ASSIGNED TASK 1
Write out the part of the breathing and chewing passage that begins with the words "The key to optimum" and stops after the words "to breathe less.".
ASSIGNED TASK 2
Answer these questions from the breathing and chewing passage:
(a) According to the passage, what is V02 max the best gauge of?
(b) In correct oral posture, where should the tongue be?
(c) What shape should the spine form when sitting or standing?
ASSIGNED TASK 3
List every result that, according to the breathing and chewing passage, mewers have claimed after a few months.

The key to optimum breathing, and all the health, endurance, and longevity benefits that come with it, is to practice fewer inhales and exhales in a smaller volume. To breathe, but to breathe less.
Slower, longer exhales, of course, mean higher carbon dioxide levels. With that bonus carbon dioxide, we gain a higher aerobic endurance. This measurement of highest oxygen consumption, called V02 max, is the best gauge of cardiorespiratory fitness. Training the body to breathe less actually increases V02 max, which can not only boost athletic stamina but also help us live longer and healthier lives.
All of them claimed to have gained a boost in performance and blunted the symptoms of respiratory problems, simply by decreasing the volume of air in their lungs and increasing the carbon dioxide in their bodies.
Potential health issues form over breathing: hypertension/headaches, asthma, osteoporosis and increase of bone fractures, heart disease/hemorrhoids/gout/ cancer/100+ diseases from cardon dioxide deficiency.
Mammals with the lowest resting heart rate have the live the longest. The only way to retain a slow resting heart rate is with slow breaths.
CHEW
Our ancient ancestors have excellent teeth, while civilized men have terrible teeth. Ancestors chewed for hours a day and their mouths, teeth, throats, and faces grew to be wide and strong and pronounced. Modern food requires hardly any chewing and creates smaller mouths, narrower airways, and crooked teeth.
Removing teeth and pushing remaining teeth backward only made a too-small mouth smaller. A smaller mouth offers less room to breathe.
The first step to improving airway obstruction wasn’t orthodontics but instead involved maintaining correct “oral posture”. It just meant holding the lips together, teeth lightly touching, with your tongue on the roof of the mouth. Hold the head up perpendicular to the body and don’t kink the neck. When sitting or standing the spine should form a J-shape — perfectly straight until it reaches the small of the back, where it naturally curves outward. While maintaining this posture, we should always breathe slowly through the nose into the abdomen.
Try “mewing” After a few months, mewers have claimed their mouths expanded, jaws became more defined, sleep apnea symptoms lessened, and breathing became easier.
The more we gnaw, the more stem cells release, the more bone density and growth we’ll trigger, the younger we’ll look and the better we’ll breathe.
Our noses and mouths are not predetermined at birth, childhood, or even in adulthood. We can reverse the clock on much of the damage that’s been done in the past few hundred years by force of will, with nothing more than proper posture, hard chewing, and perhaps some mewing.

DATA RECORDS
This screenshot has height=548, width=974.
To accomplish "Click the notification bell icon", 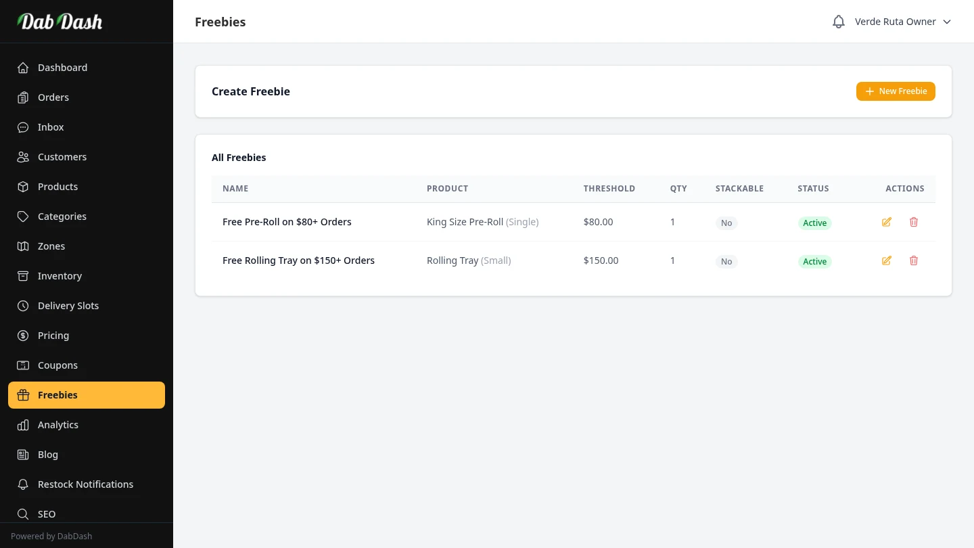I will pyautogui.click(x=839, y=22).
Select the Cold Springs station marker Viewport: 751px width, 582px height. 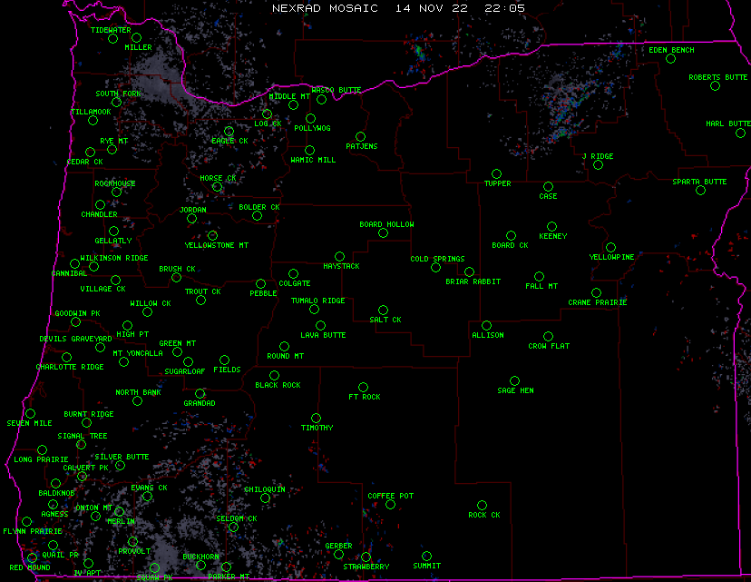tap(435, 268)
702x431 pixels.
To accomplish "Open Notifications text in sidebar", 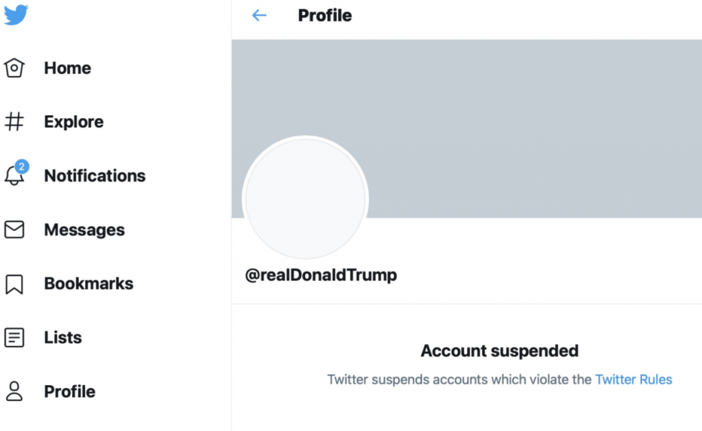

EXERCISE RESULT 1
The key to optimum breathing, and all the health, endurance, and longevity benefits that come with it, is to practice fewer inhales and exhales in a smaller volume. To breathe, but to breathe less.

EXERCISE RESULT 2
(a) Cardiorespiratory fitness.
(b) On the roof of the mouth.
(c) A J-shape.

EXERCISE RESULT 3
- Their mouths expanded.
- Their jaws became more defined.
- Their sleep apnea symptoms lessened.
- Their breathing became easier.